::: Tekst źródłowy :::

Grażynko , liliowce od Ciebie rosną w siłę , wszystkie ładnie się rozrastają i może ?....zakwitną mi w tym roku!?
, 

I mam pączki na różyczkach !

Mszyce , też mam!

No i robotę , bo trzeba będzie teraz wsio opryskać , na wszelki wypadek!

Grażynko , liliowce od Ciebie rosną w siłę , wszystkie ładnie się rozrastają i może ?....zakwitną mi w tym roku!?



- kogra
- Przyjaciel Forum
- Posty: 36510
- Od: 30 maja 2007, o 18:02
- Opryskiwacze MAROLEX: więcej niż 1 szt.
- Lokalizacja: Cieszyn
Re: Nie tylko liliowce.....część 11
Witam upalnie.
Dzisiaj ukrop i dobrze, że lekki wiaterek do tego, bo nie byłoby czym oddychać.
Rozpoczęłam dzisiaj sezon jagodowy podjadając pierwsze jagódki kamczackie - pychota.
Żebyście wiedzieli jak smakowały....
Zaczynają kwitnąć pomidorki, więc czas na zapylanie...
Zakwitł dzisiaj drugi liliowiec botaniczny, ten pachnący - szkoda, ze odmiana nie rozpoznana.
Tak więc kwitną już dwa.
No i przybyło kilka nowych pędów kwiatowych na wczesnych odmianach kupionych w zeszłym roku.

:::

Treść zadania 1: Proszę ocenić, czy poniższe stwierdzenia są zgodne z wpisem z forum, odpowiadając „tak” lub „nie” i przytaczając rozstrzygające słowa wpisu: (a) tego dnia zakwitł drugi liliowiec botaniczny; (b) pomidory już przekwitły; (c) odmiana pachnącego liliowca została rozpoznana.
Treść zadania 2: Proszę przepisać z wpisu z forum fragment od słów „- Lokalizacja: Cieszyn” aż do słów „kamczackie - pychota.” włącznie.
Treść zadania 3: Proszę przetłumaczyć na język angielski następujące zdanie z wpisu z forum: „Rozpoczęłam dzisiaj sezon jagodowy podjadając pierwsze jagódki kamczackie - pychota.”
Wykaz nie odgrywa tu żadnej roli.

::: Wyciąg danych :::

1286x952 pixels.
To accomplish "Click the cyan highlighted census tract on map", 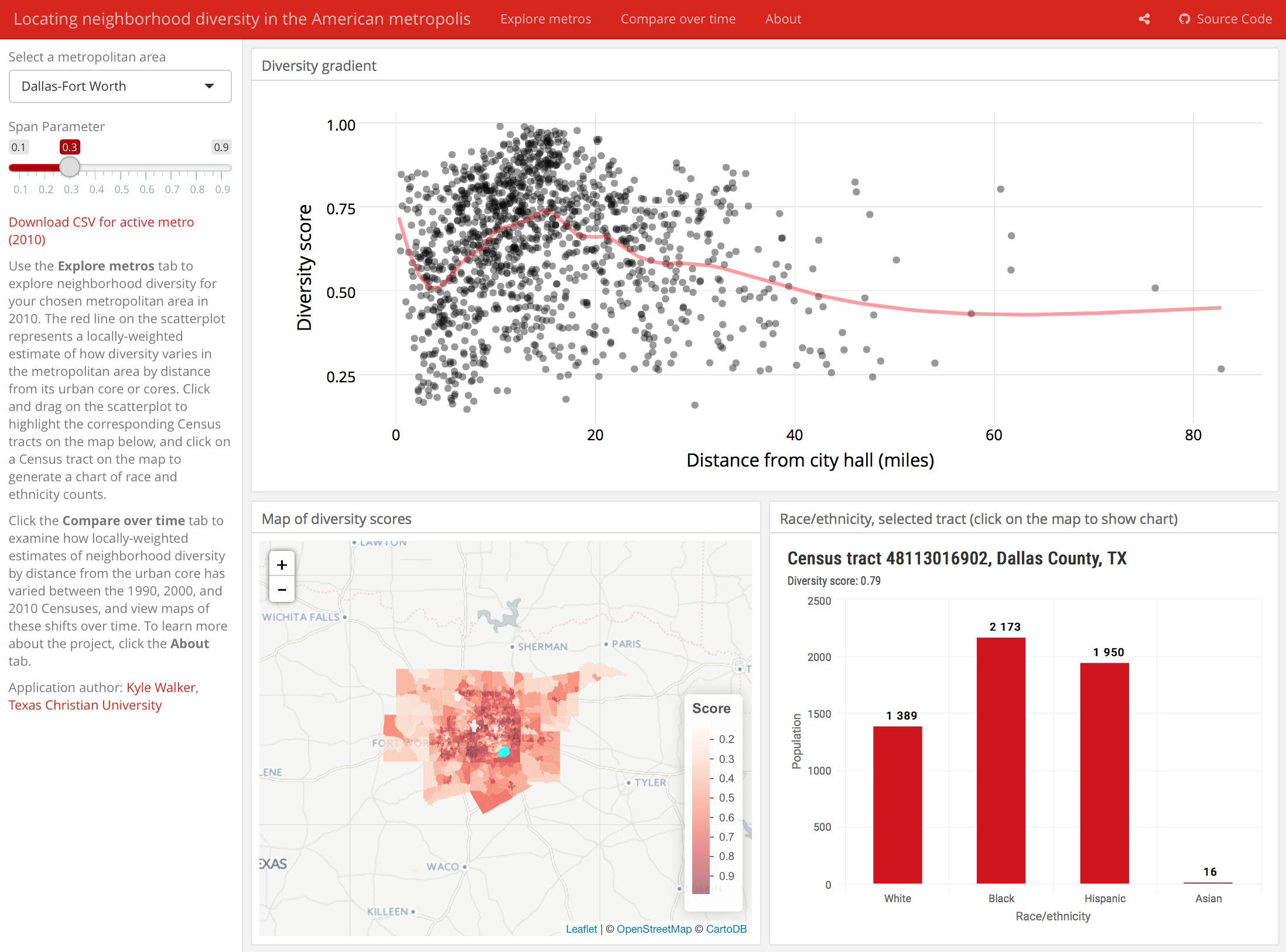I will tap(504, 751).
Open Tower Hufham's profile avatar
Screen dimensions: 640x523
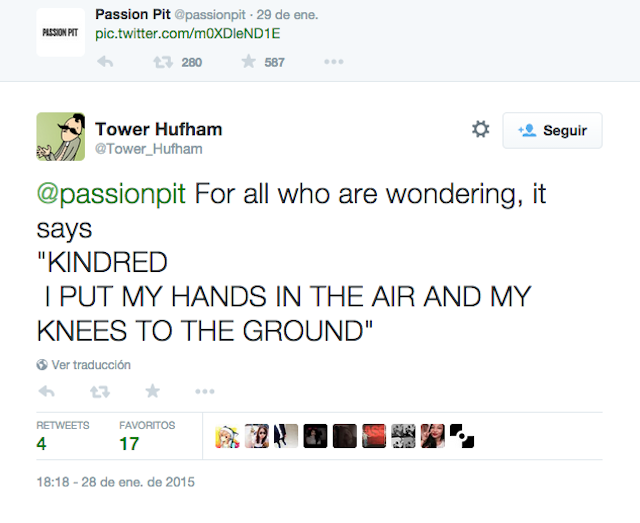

:::

Pełna odpowiedź 1:
(a) Tak: „Zakwitł dzisiaj drugi liliowiec botaniczny”.
(b) Nie: „Zaczynają kwitnąć pomidorki”.
(c) Nie: „odmiana nie rozpoznana”.

Pełna odpowiedź 2:
- Lokalizacja: Cieszyn
Re: Nie tylko liliowce.....część 11
Witam upalnie.
Dzisiaj ukrop i dobrze, że lekki wiaterek do tego, bo nie byłoby czym oddychać.
Rozpoczęłam dzisiaj sezon jagodowy podjadając pierwsze jagódki kamczackie - pychota.

Pełna odpowiedź 3: Today I started the berry season by snacking on the first haskap berries - delicious.